Aim: Render the stretch of the listing from the line containing "The width and" through the line containing "(1636, 19)." as a numbered list, skipping any blank lines. Leave the pictures out.

Dataset rows:
━━━━━━━━━━

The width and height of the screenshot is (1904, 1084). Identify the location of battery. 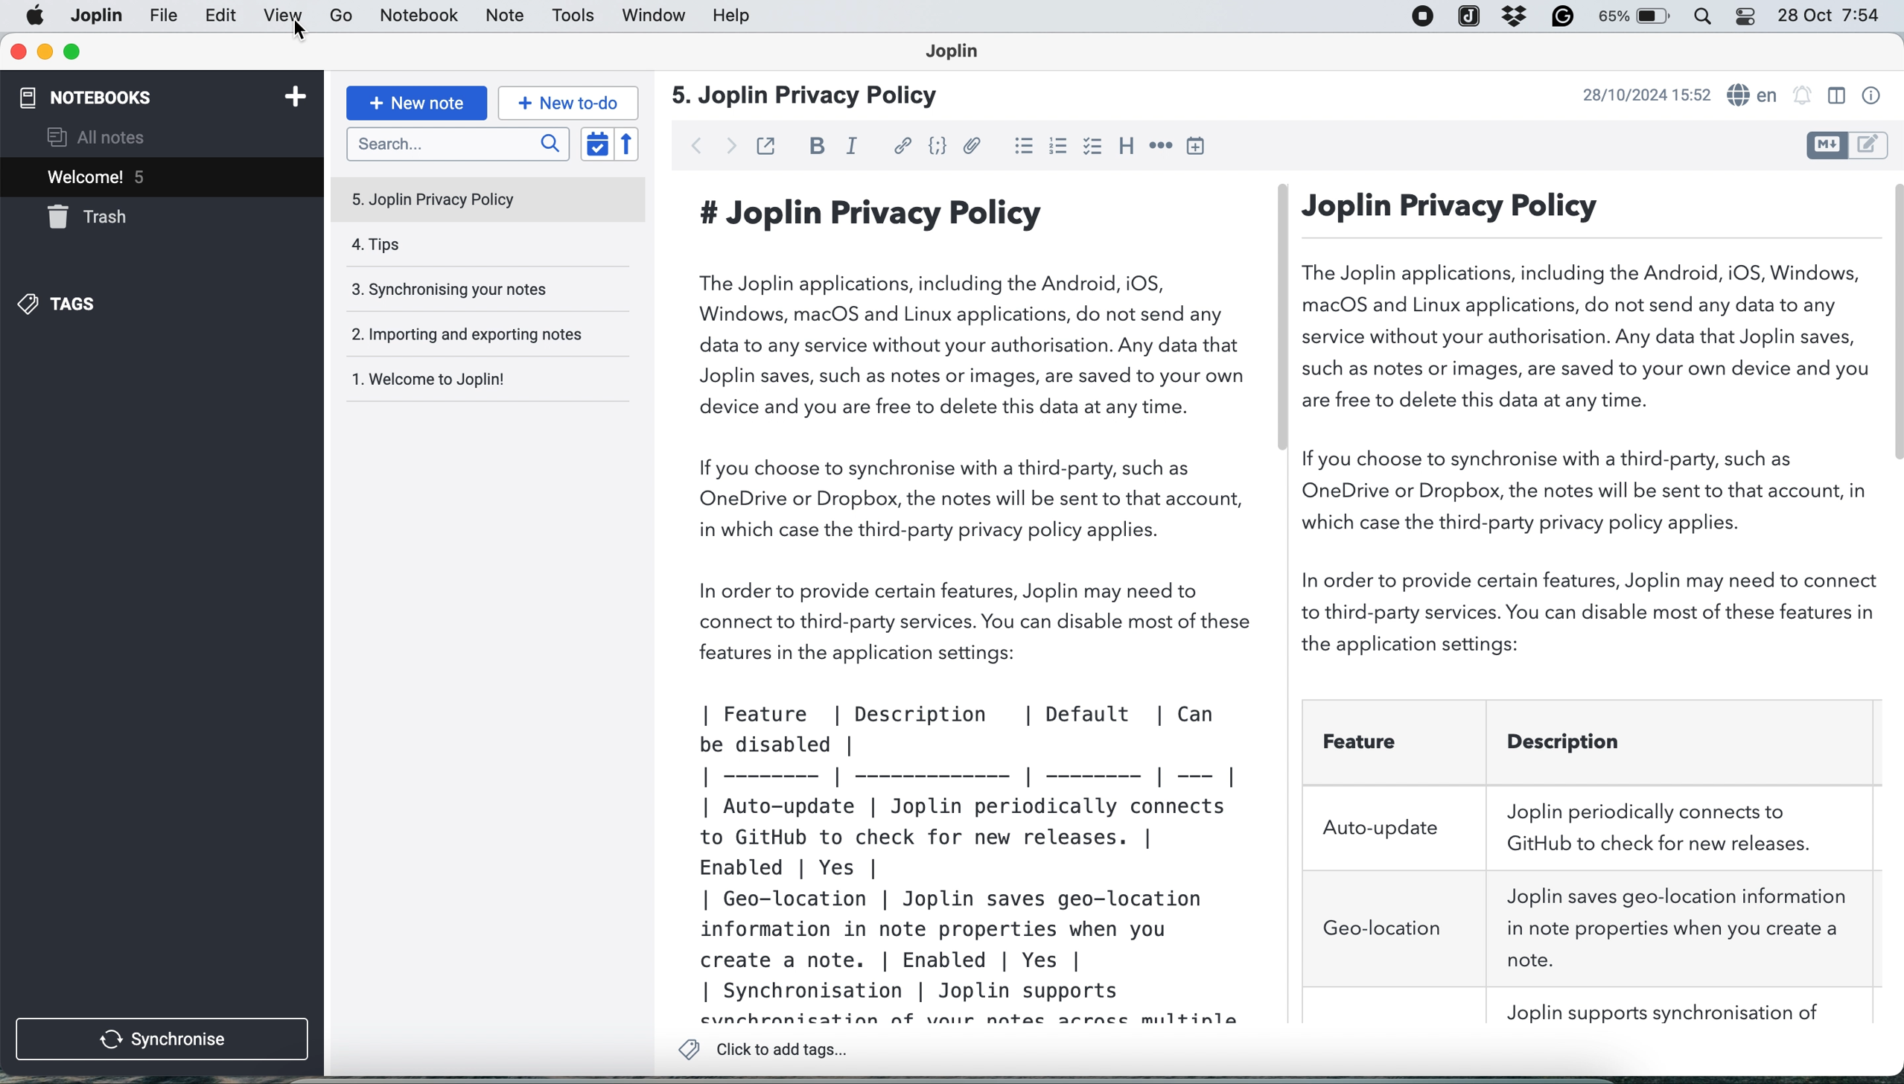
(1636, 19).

━━━━━━━━━━

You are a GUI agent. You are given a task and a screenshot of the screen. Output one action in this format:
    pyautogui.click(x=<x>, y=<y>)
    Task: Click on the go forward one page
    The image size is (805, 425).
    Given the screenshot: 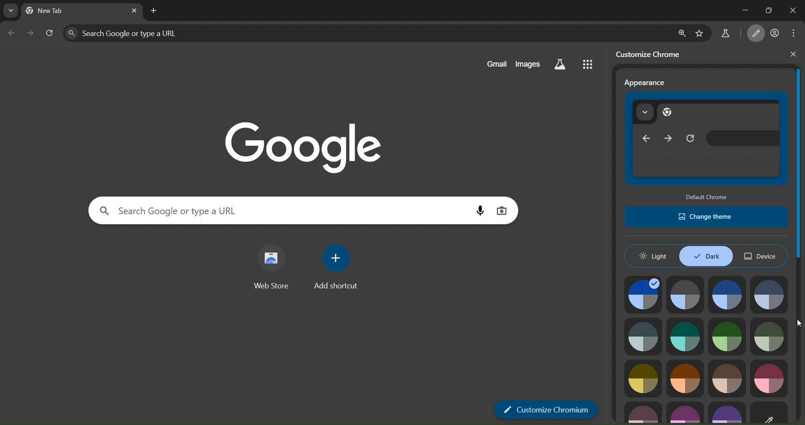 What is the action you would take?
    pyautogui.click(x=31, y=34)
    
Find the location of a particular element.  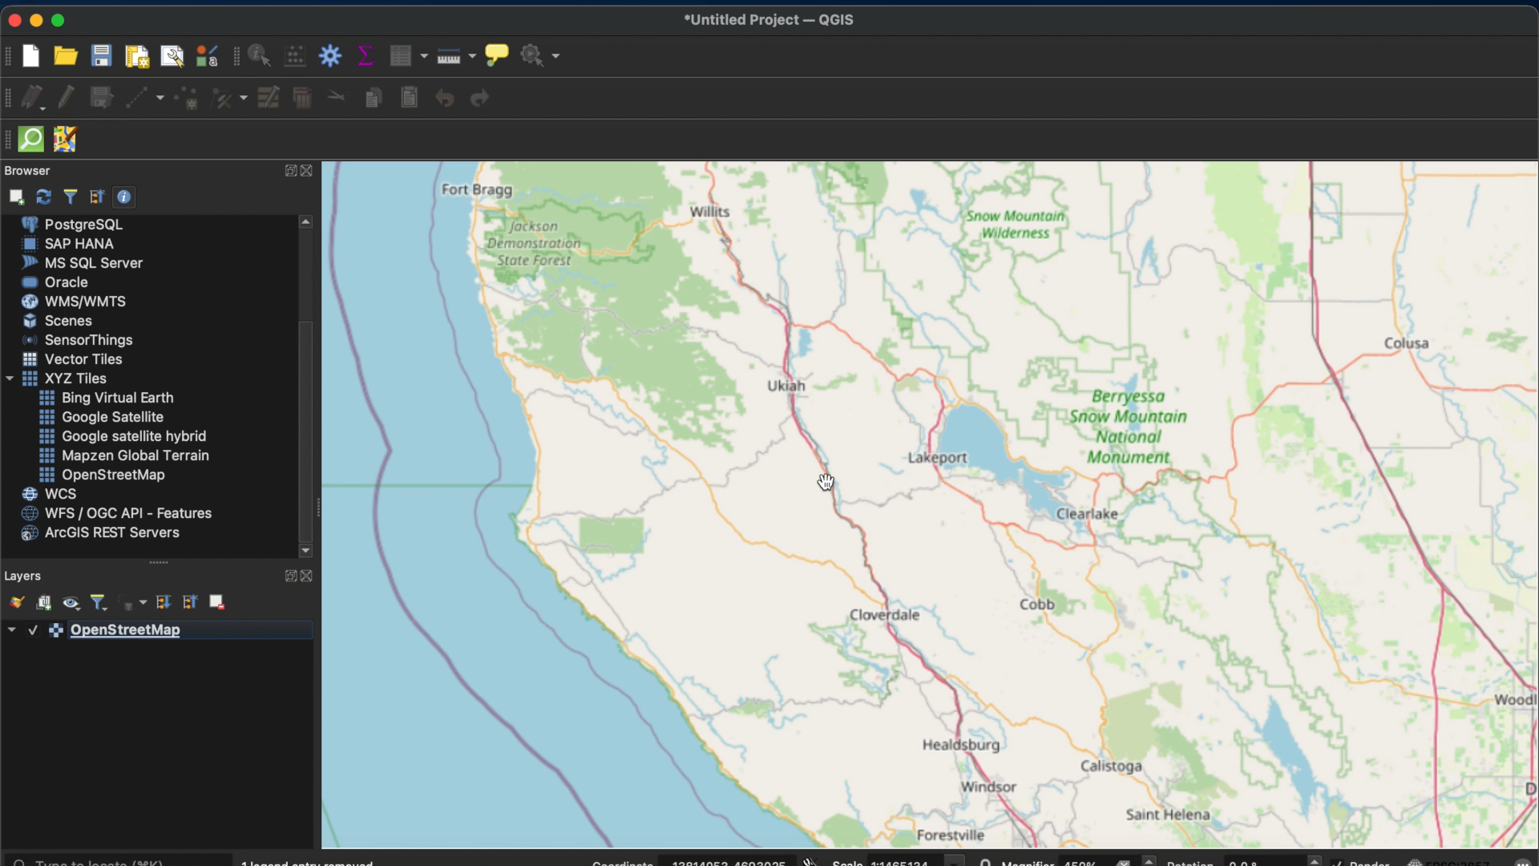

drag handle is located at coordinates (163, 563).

━━━━━━━━━━

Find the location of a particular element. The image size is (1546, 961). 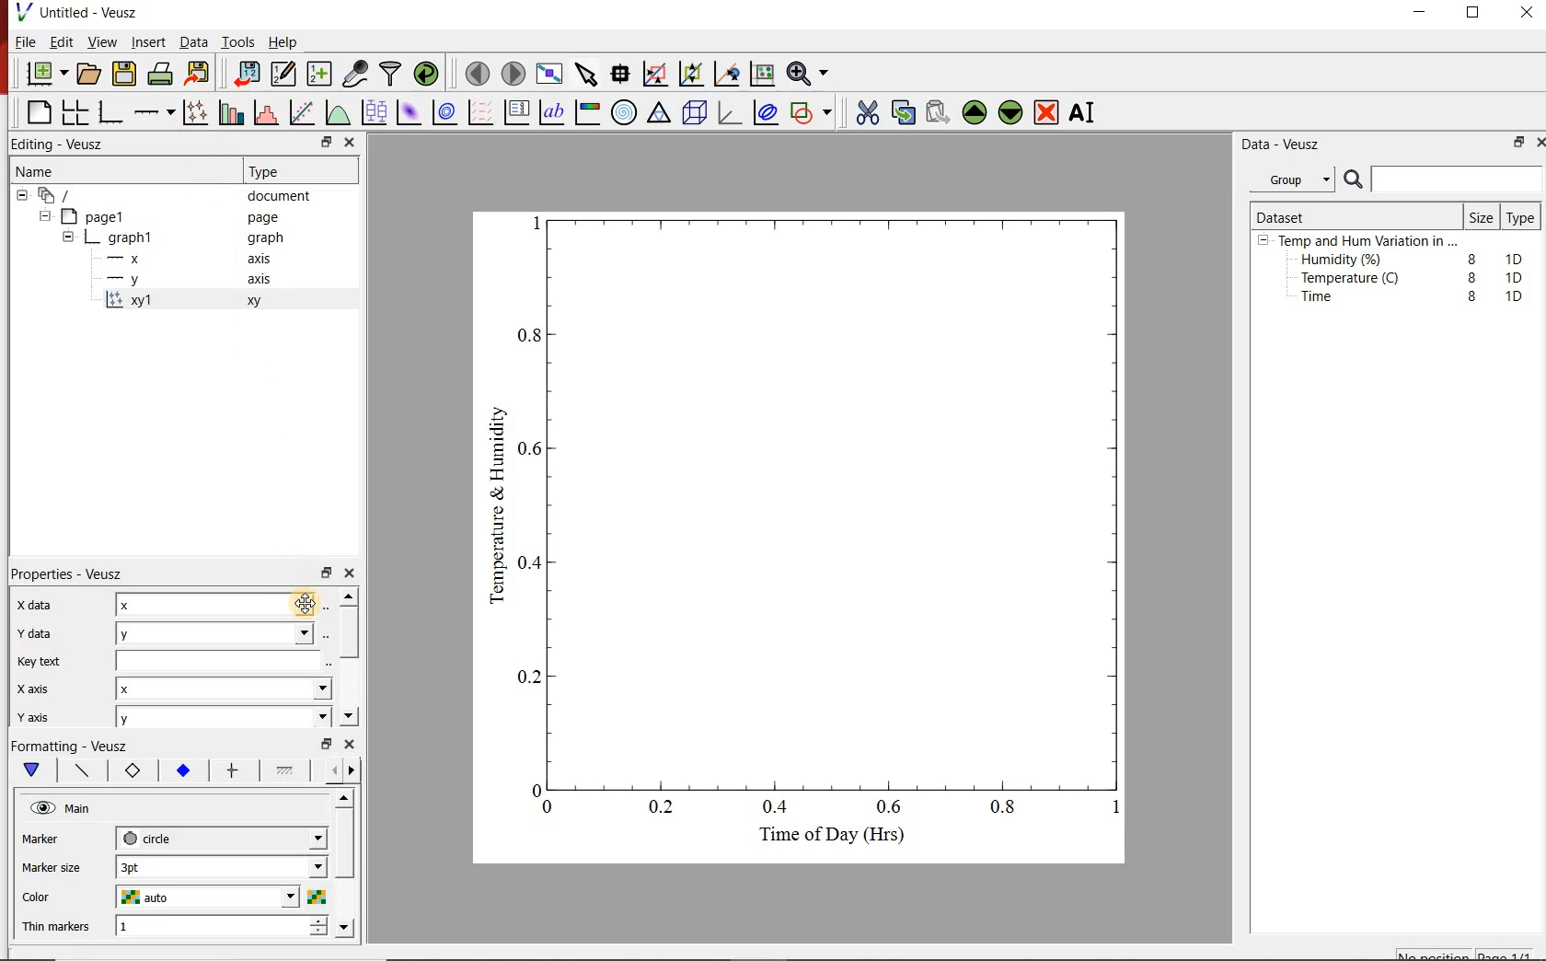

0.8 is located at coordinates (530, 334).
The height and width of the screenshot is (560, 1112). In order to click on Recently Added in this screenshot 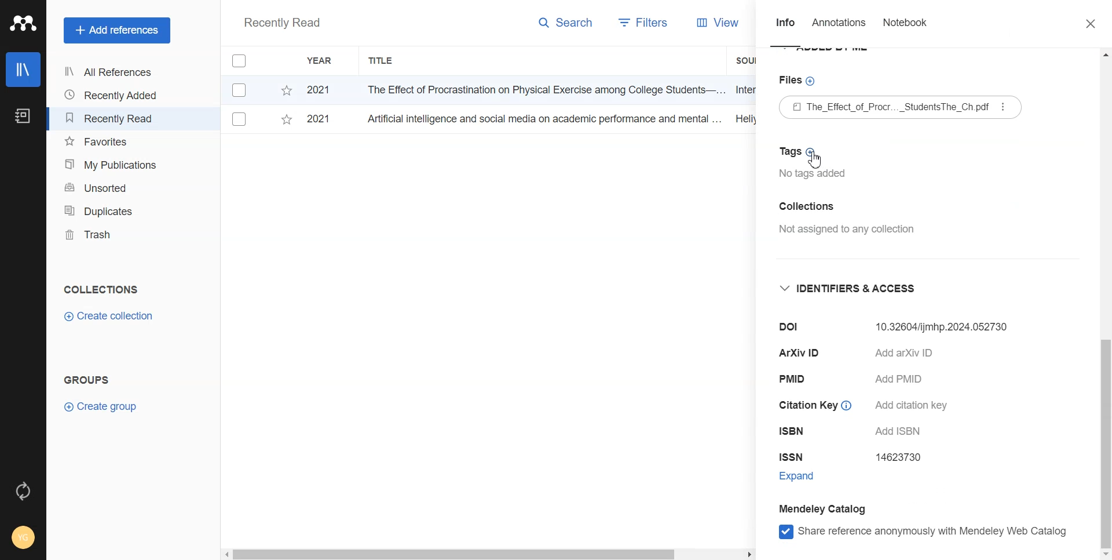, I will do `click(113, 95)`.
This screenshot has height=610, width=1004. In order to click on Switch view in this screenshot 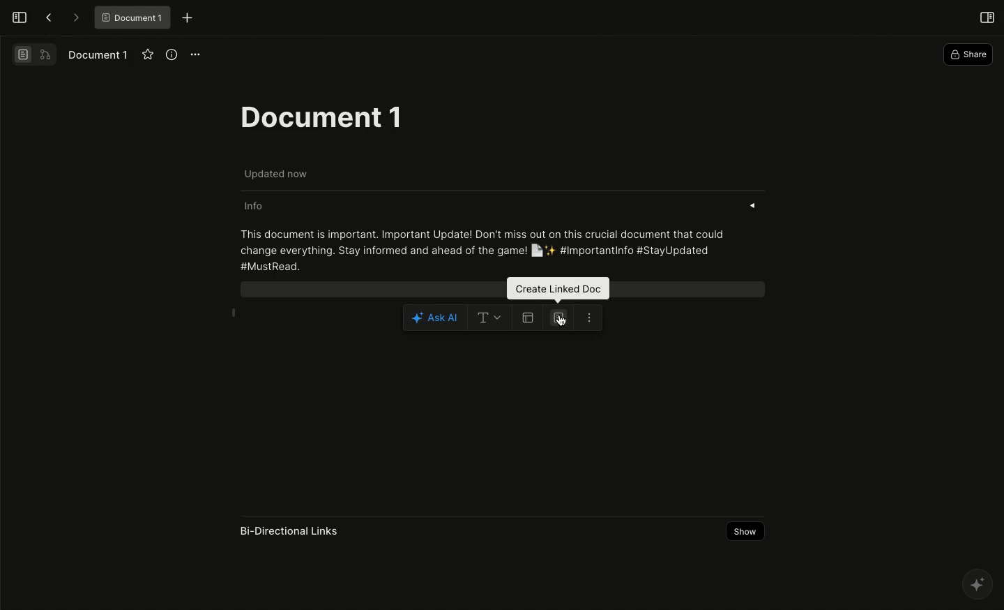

━━━━━━━━━━

The solution:
1. The width and height of the screenshot is (1904, 1084). Identify the location of battery. 
2. (1636, 19).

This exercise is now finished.